● Task details
Begin the copy at the line containing "This screenshot has" in the data below and end it at the line containing "Image resolution: width=1200", keeping each line exact and leaving out pictures.

══ Input material ══

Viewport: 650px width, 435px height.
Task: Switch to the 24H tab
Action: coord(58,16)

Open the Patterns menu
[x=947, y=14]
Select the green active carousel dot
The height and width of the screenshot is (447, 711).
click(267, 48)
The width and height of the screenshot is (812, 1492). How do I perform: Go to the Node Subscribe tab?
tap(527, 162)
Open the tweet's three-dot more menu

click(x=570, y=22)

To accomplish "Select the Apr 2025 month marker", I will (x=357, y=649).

═══
══ Input material ══

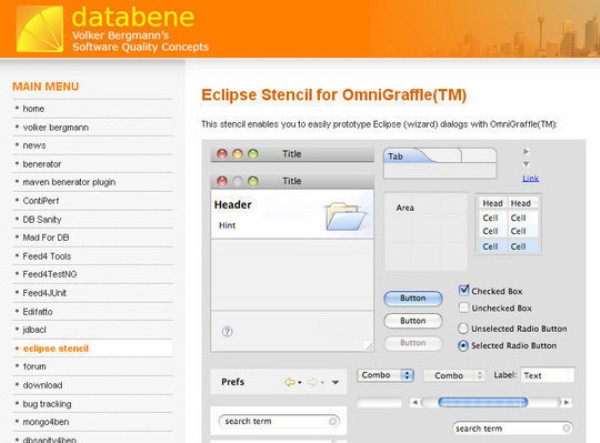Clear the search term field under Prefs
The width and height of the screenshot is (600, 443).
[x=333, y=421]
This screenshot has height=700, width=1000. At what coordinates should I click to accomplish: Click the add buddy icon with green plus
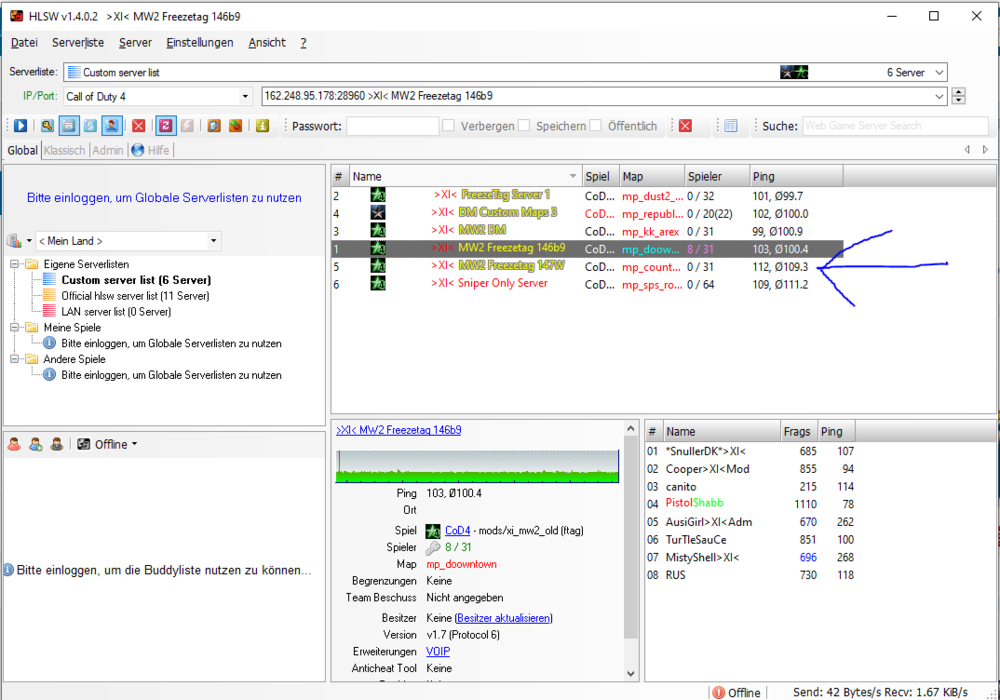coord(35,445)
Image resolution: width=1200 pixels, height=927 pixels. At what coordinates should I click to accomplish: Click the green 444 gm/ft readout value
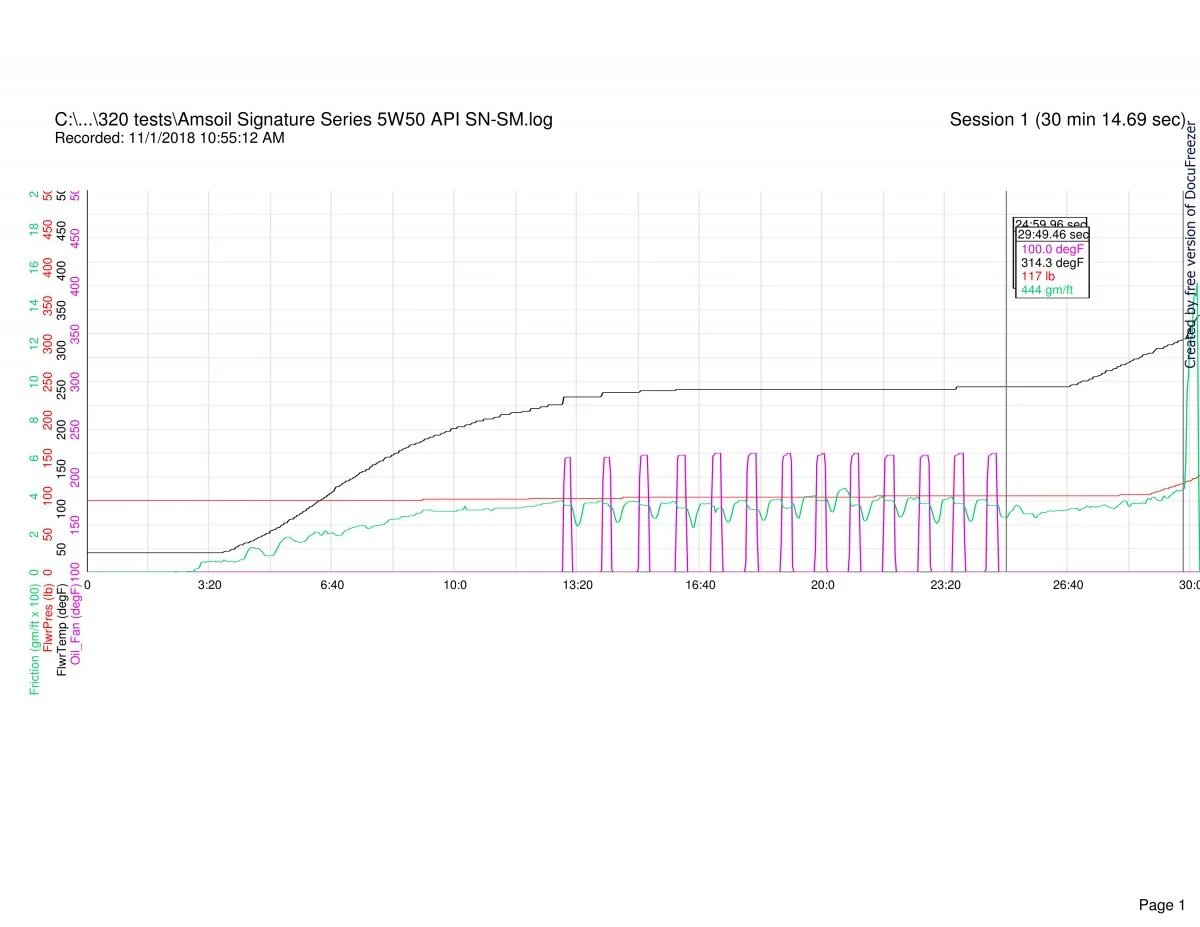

═══

● Solution to this exercise
This screenshot has height=700, width=1000. At what coordinates should I click to accomplish: Click the add buddy icon with green plus
coord(35,445)
Image resolution: width=1200 pixels, height=927 pixels. At what coordinates should I click to accomplish: Click the green 444 gm/ft readout value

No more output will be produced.